| Problem details |
From the line containing "Image resolution: width=1366" through the end of the entries, please repeat every line exactly and nothing more; the pictures do not belong in the copy.

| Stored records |
◆ ◆ ◆ ◆ ◆ ◆ ◆

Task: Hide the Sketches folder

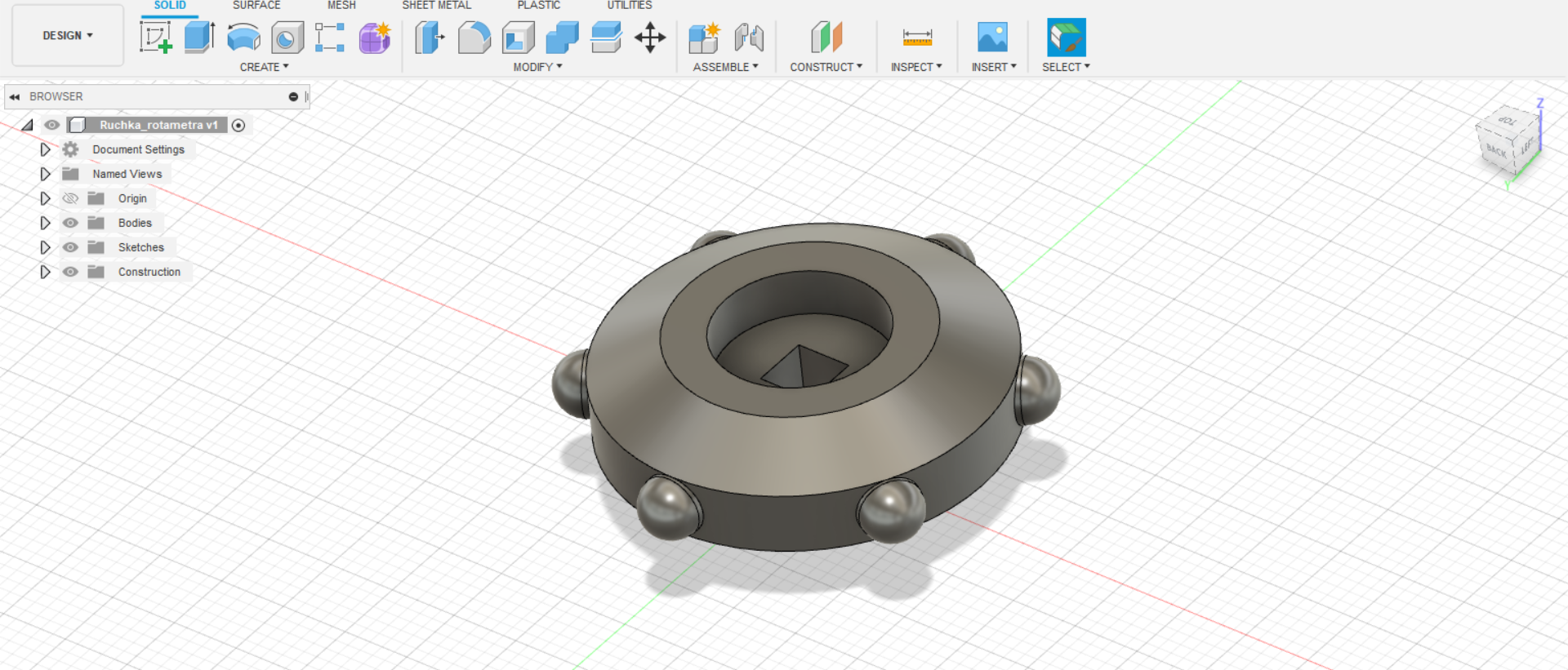Action: (x=71, y=247)
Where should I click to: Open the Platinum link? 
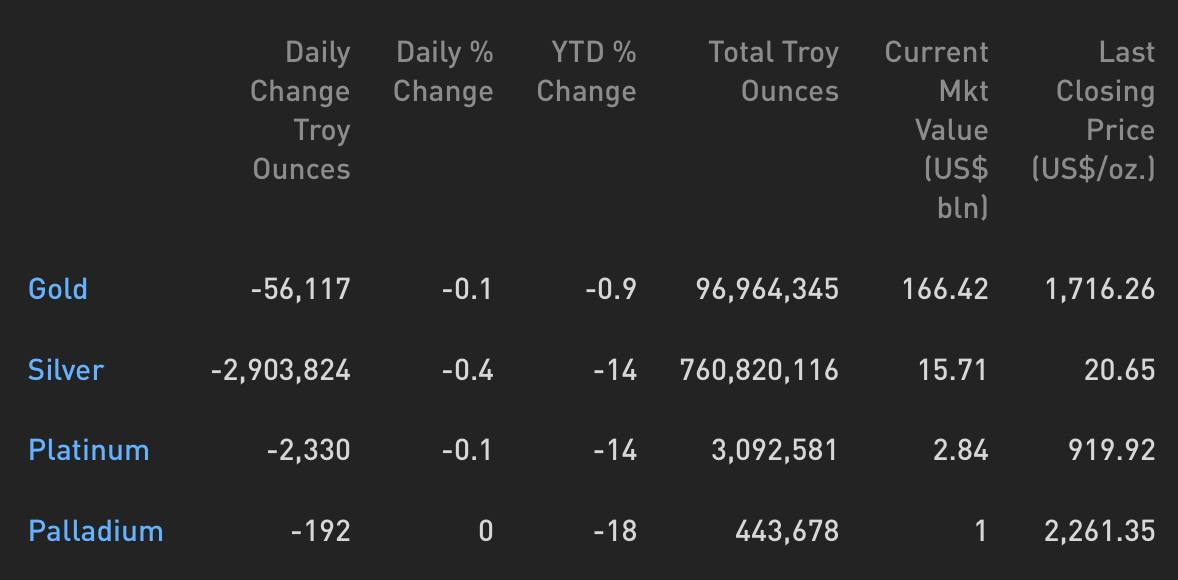[x=89, y=450]
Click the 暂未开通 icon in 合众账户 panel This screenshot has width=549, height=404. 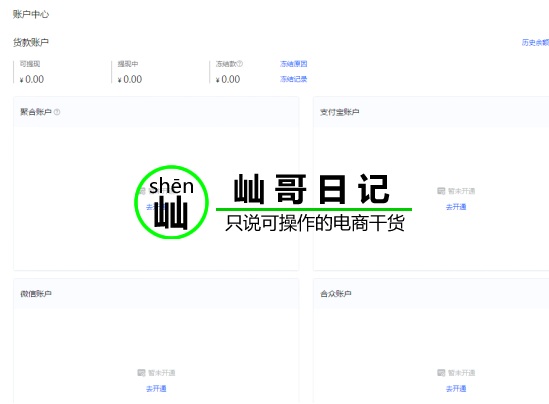(x=441, y=372)
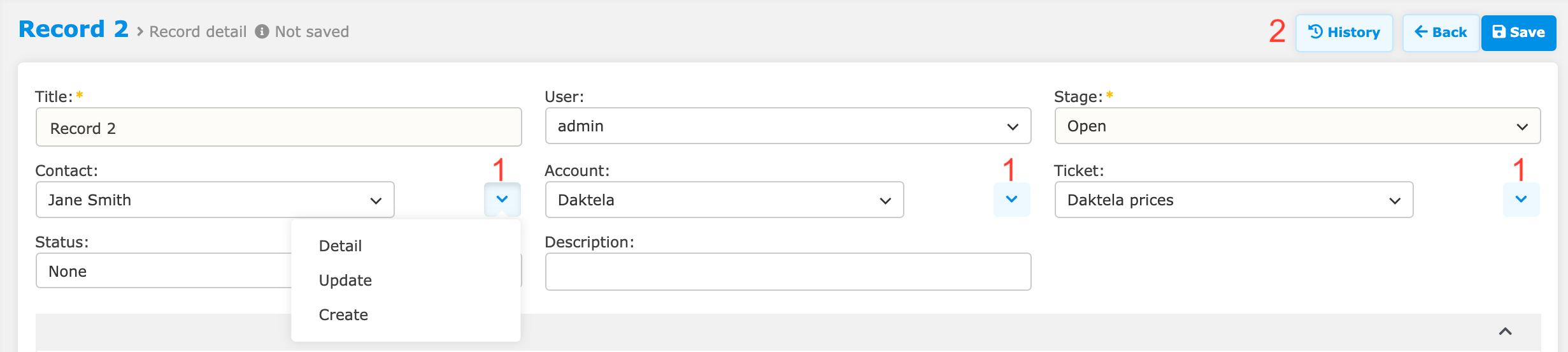Choose Update in the contact menu
This screenshot has height=352, width=1568.
(x=345, y=281)
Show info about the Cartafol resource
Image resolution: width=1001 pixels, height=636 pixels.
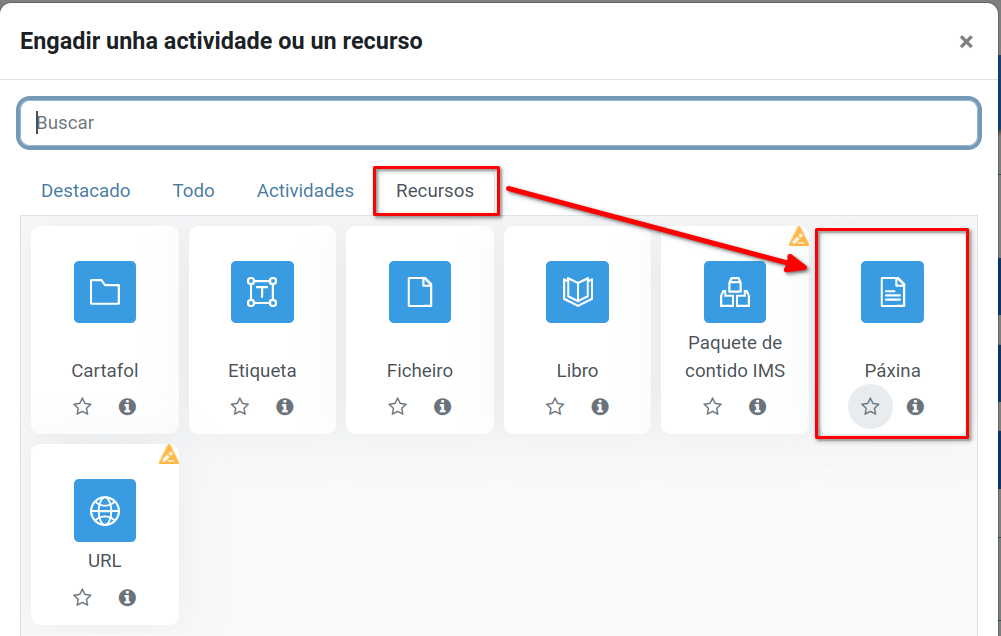pos(127,407)
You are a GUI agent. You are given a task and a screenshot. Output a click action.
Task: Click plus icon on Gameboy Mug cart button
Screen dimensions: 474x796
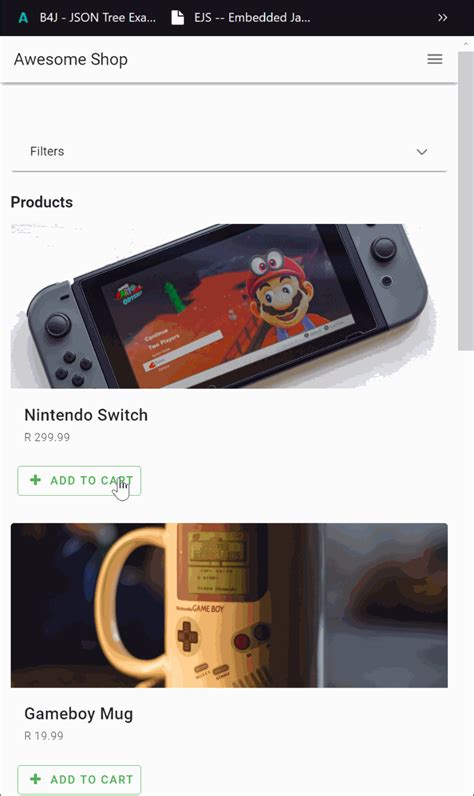tap(36, 779)
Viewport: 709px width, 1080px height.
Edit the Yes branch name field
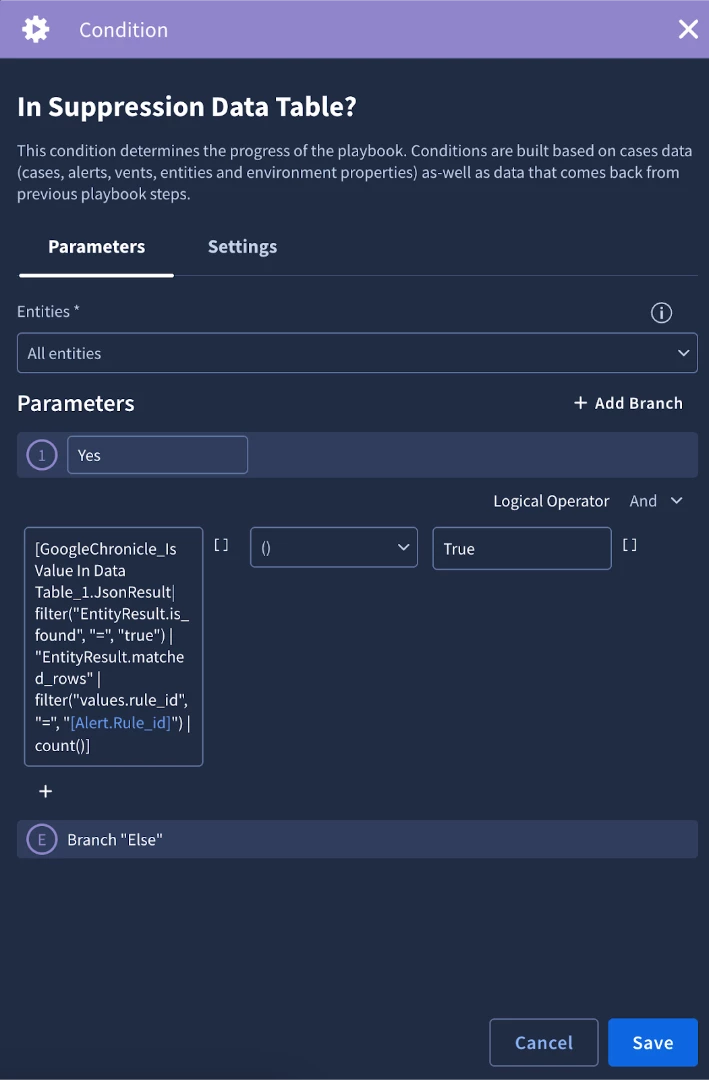click(x=157, y=455)
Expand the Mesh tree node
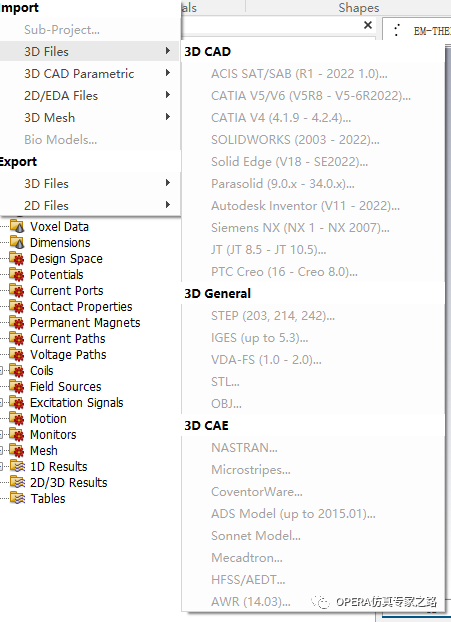 [x=1, y=451]
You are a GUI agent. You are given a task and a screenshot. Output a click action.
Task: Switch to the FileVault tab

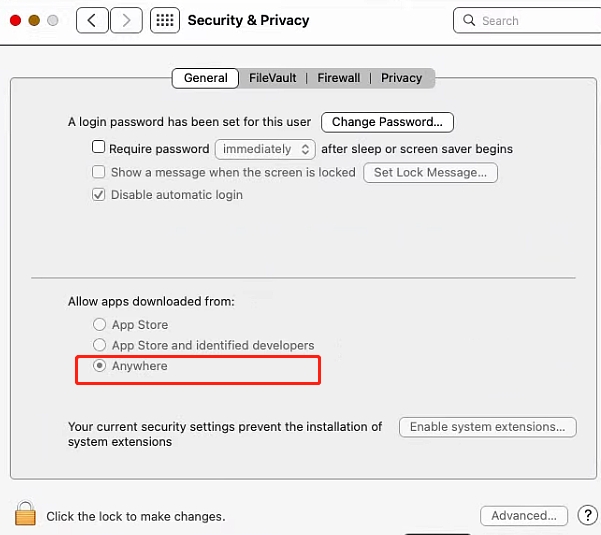273,78
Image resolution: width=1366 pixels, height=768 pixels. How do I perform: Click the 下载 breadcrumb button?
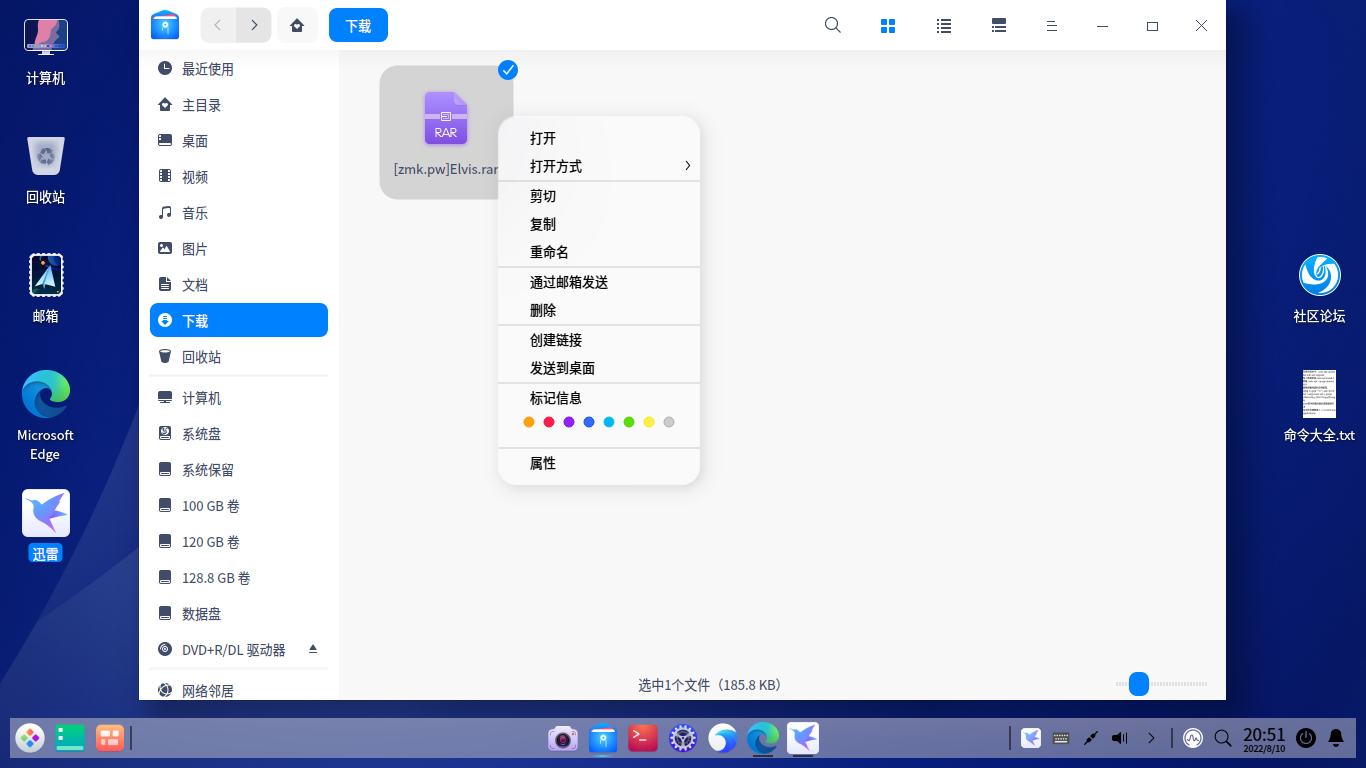(x=358, y=25)
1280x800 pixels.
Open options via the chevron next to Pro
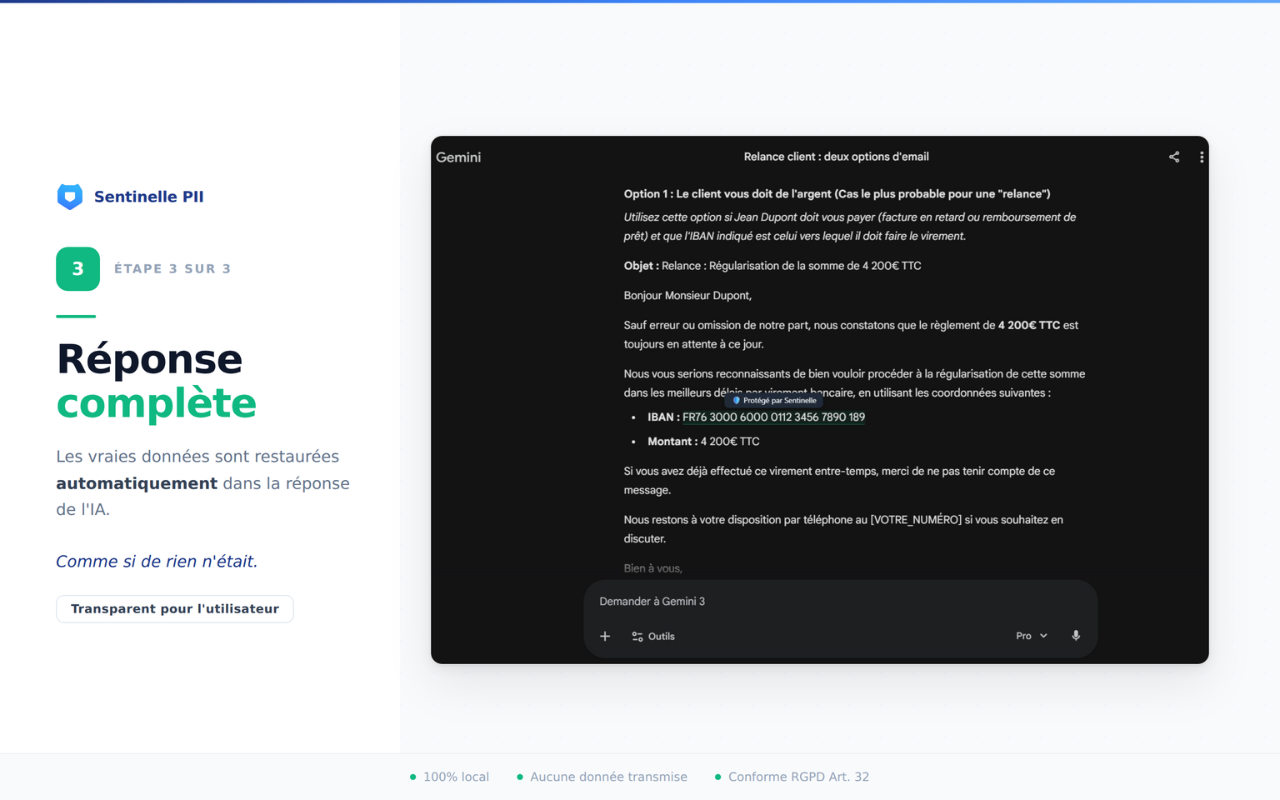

◆ ◆ ◆ ◆ ◆ ◆ ◆

| Task output |
Image resolution: width=1366 pixels, height=768 pixels. How do I perform: Click the 下载 breadcrumb button?
(x=358, y=25)
1280x800 pixels.
Open options via the chevron next to Pro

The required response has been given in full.